■ What is asked ■
• A. From the Sharntelle McLean profile, copy word for word the part that opens with the words containing "Medal record" and closes with "of South Carolina.".
• B. The Sharntelle McLean profile spells out her full name in its final paragraph. List every given name in that full name, leaving out the surname.
• C. According to the Sharntelle McLean profile, at which university has she swum beginning in 2005?

■ Given passage ■

_ _ _ _ _

Sharntelle McLean

Personal information
- Full name: Sharntelle S.T.C. McLean
- Nationality: Trinidad and Tobago
- Born: June 1, 1984 (age 42) Trinidad and Tobago

Sport
- Sport: Swimming
- College team: South Carolina Gamecocks (USA) (2005-present)

Medal record
Central American and Caribbean Games
| Silver medal – second place | Cartagena 2006 | 50m Butterfly |
| Bronze medal – third place | Cartagena 2006 | 50m Freestyle |

= Sharntelle McLean =

Trinidad and Tobago swimmer (born 1984)

Sharntelle Sharon Tamika Cyren McLean (born June 1, 1984) is a 2-time Olympic swimmer from Trinidad and Tobago. She swam for Trinidad and Tobago at the 2004 and 2008 Olympics. Beginning in 2005, she has attended and swam for the United States' University of South Carolina.

_ _ _ _ _

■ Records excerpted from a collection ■
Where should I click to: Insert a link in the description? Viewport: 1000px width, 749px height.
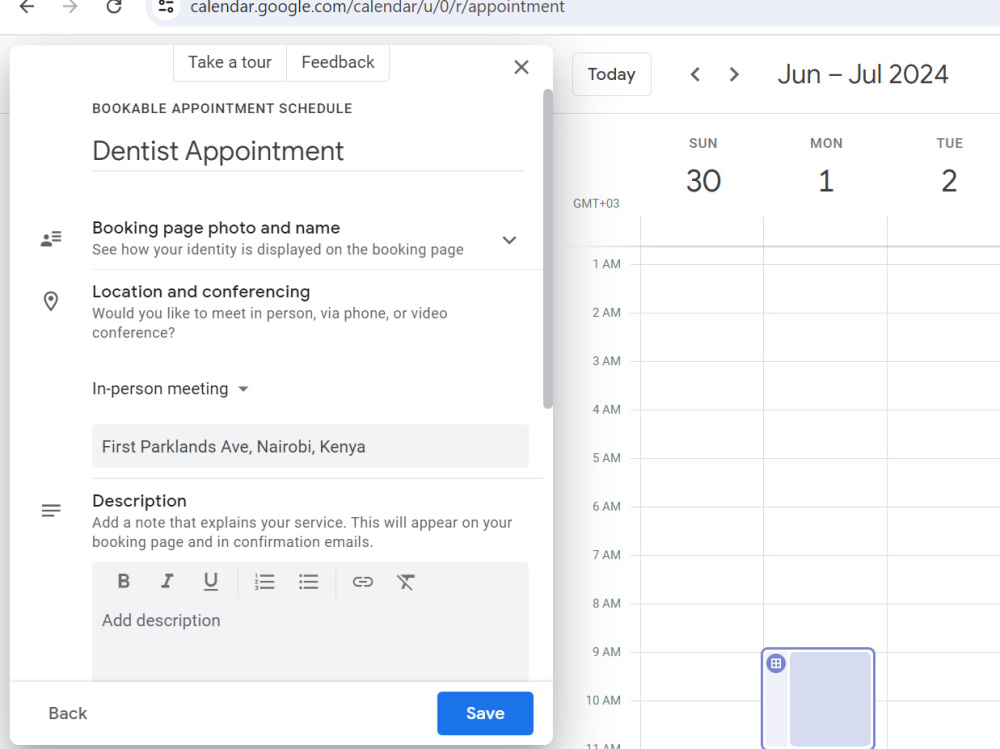coord(362,581)
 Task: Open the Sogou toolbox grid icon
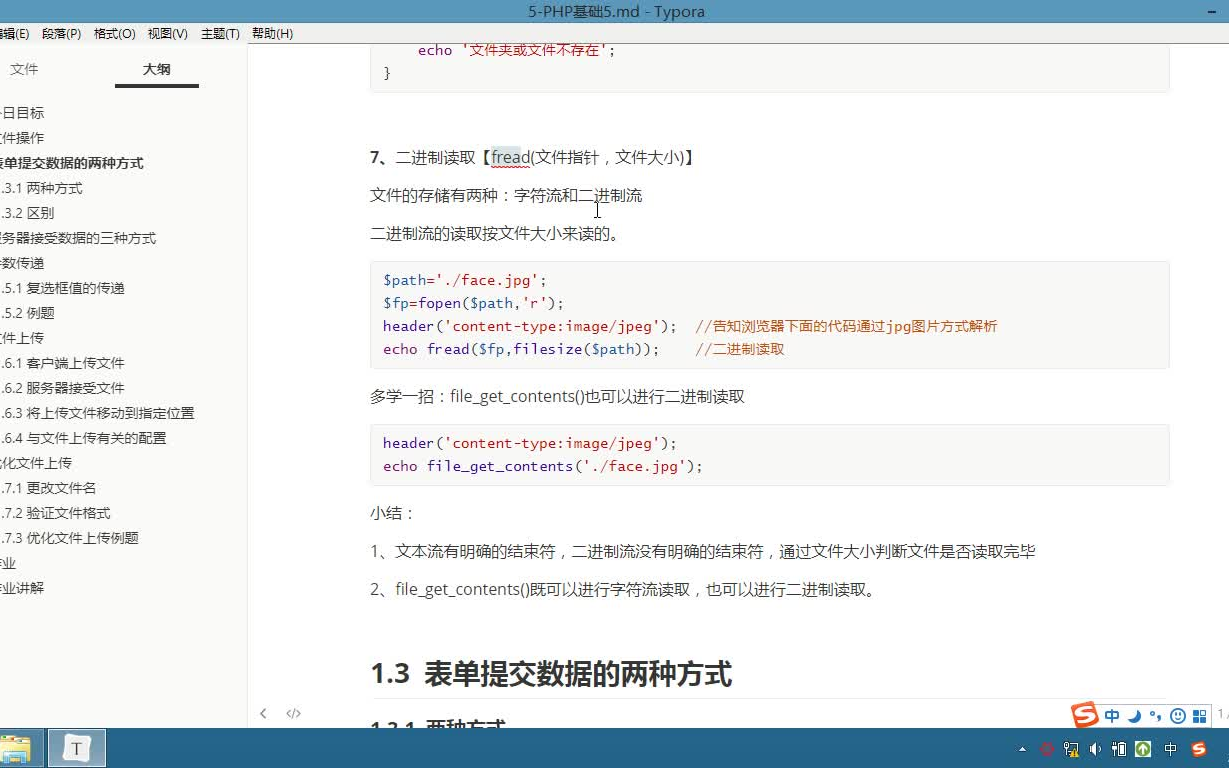[x=1199, y=715]
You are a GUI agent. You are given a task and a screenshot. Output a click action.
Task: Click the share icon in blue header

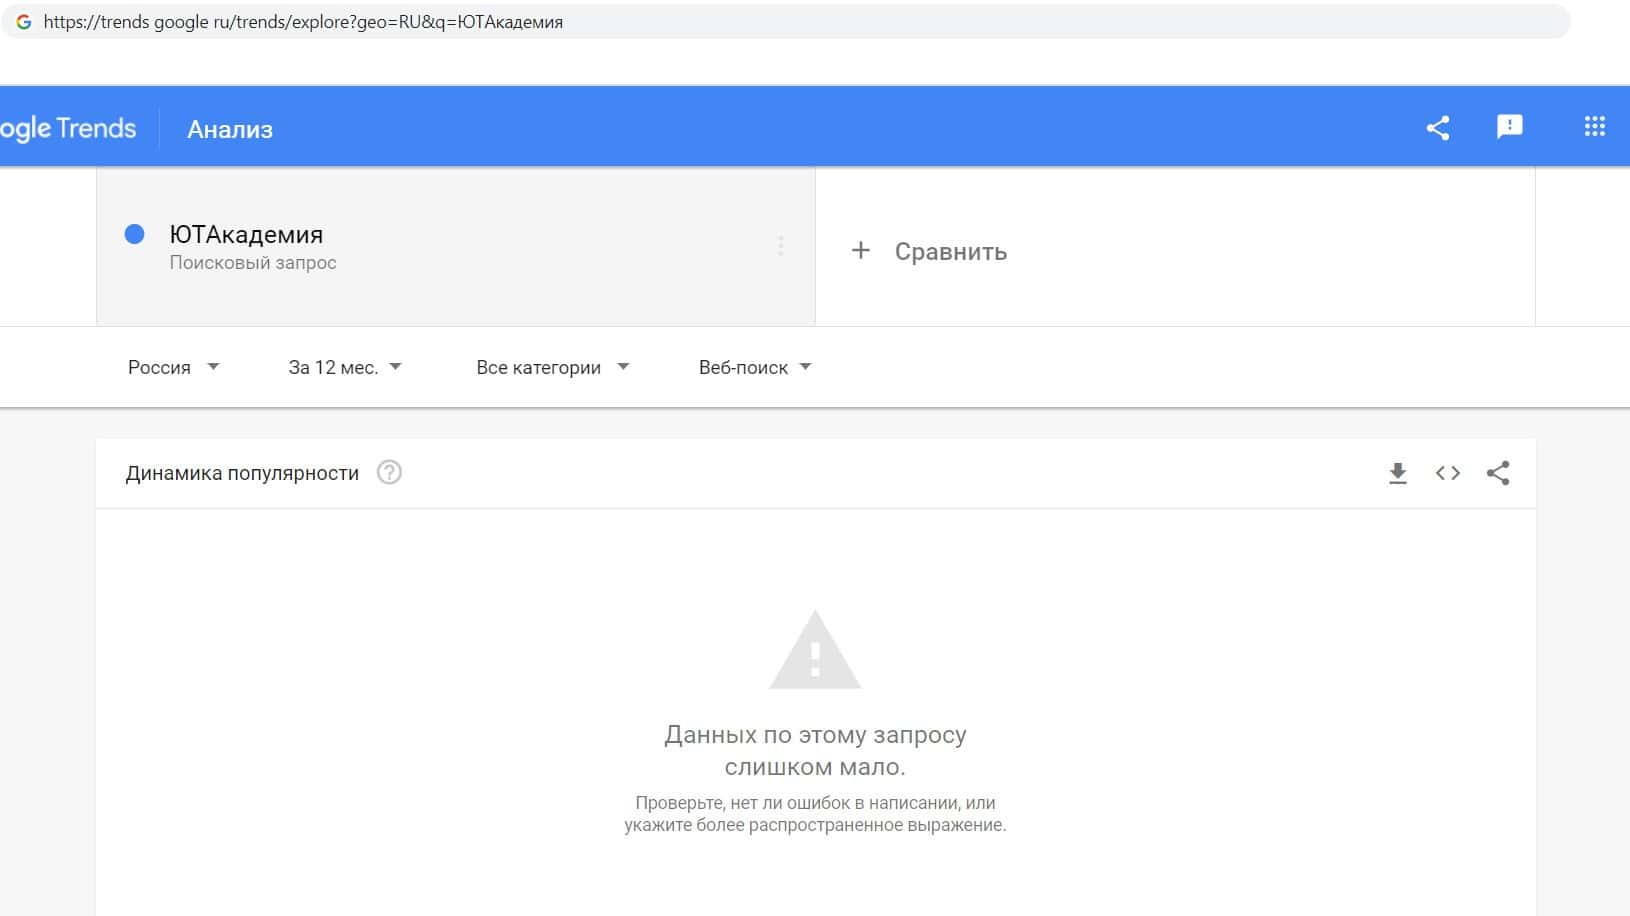pyautogui.click(x=1437, y=127)
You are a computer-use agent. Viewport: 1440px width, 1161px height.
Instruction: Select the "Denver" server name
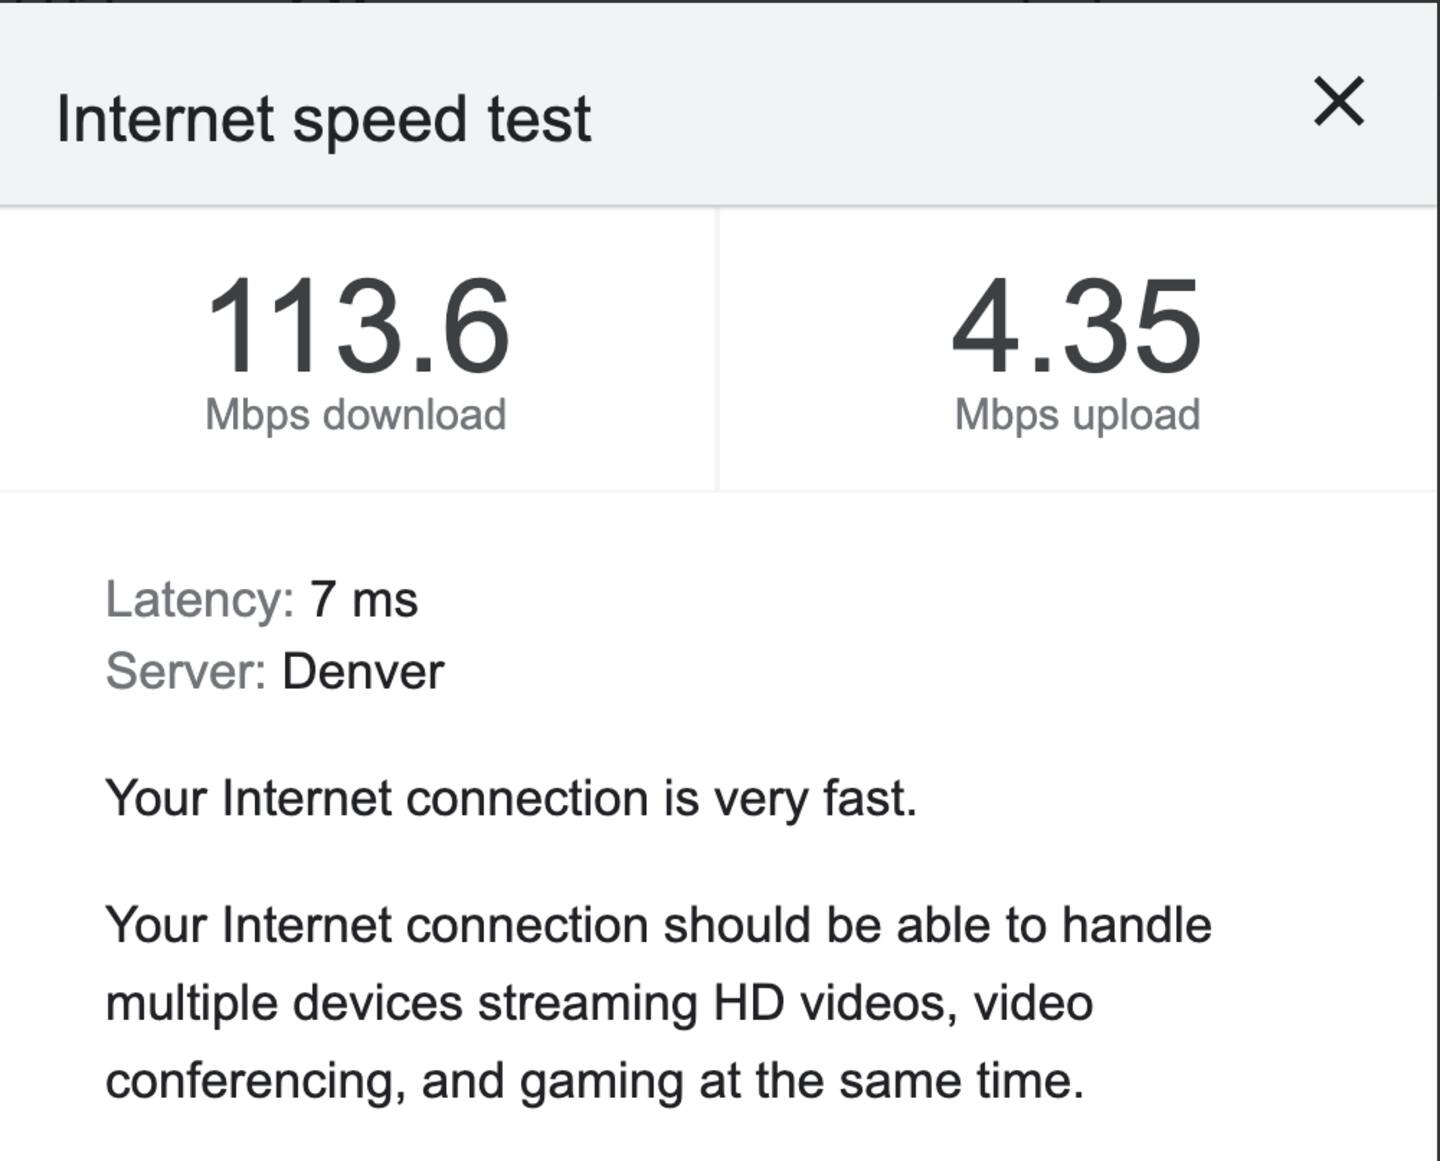pyautogui.click(x=363, y=671)
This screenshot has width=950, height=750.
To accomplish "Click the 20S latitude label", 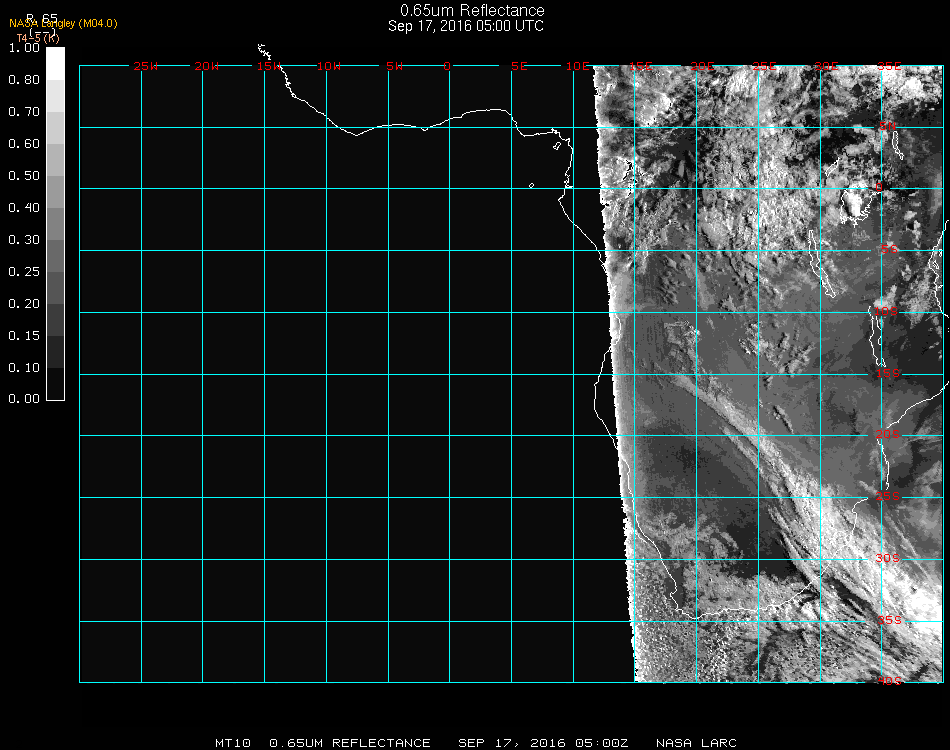I will coord(889,435).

_ _ _ _ _

■ Responses to the tasks ■
• A.
Medal record
Central American and Caribbean Games
| Silver medal – second place | Cartagena 2006 | 50m Butterfly |
| Bronze medal – third place | Cartagena 2006 | 50m Freestyle |

= Sharntelle McLean =

Trinidad and Tobago swimmer (born 1984)

Sharntelle Sharon Tamika Cyren McLean (born June 1, 1984) is a 2-time Olympic swimmer from Trinidad and Tobago. She swam for Trinidad and Tobago at the 2004 and 2008 Olympics. Beginning in 2005, she has attended and swam for the United States' University of South Carolina.

• B. Sharntelle, Sharon, Tamika, Cyren

• C. The University of South Carolina.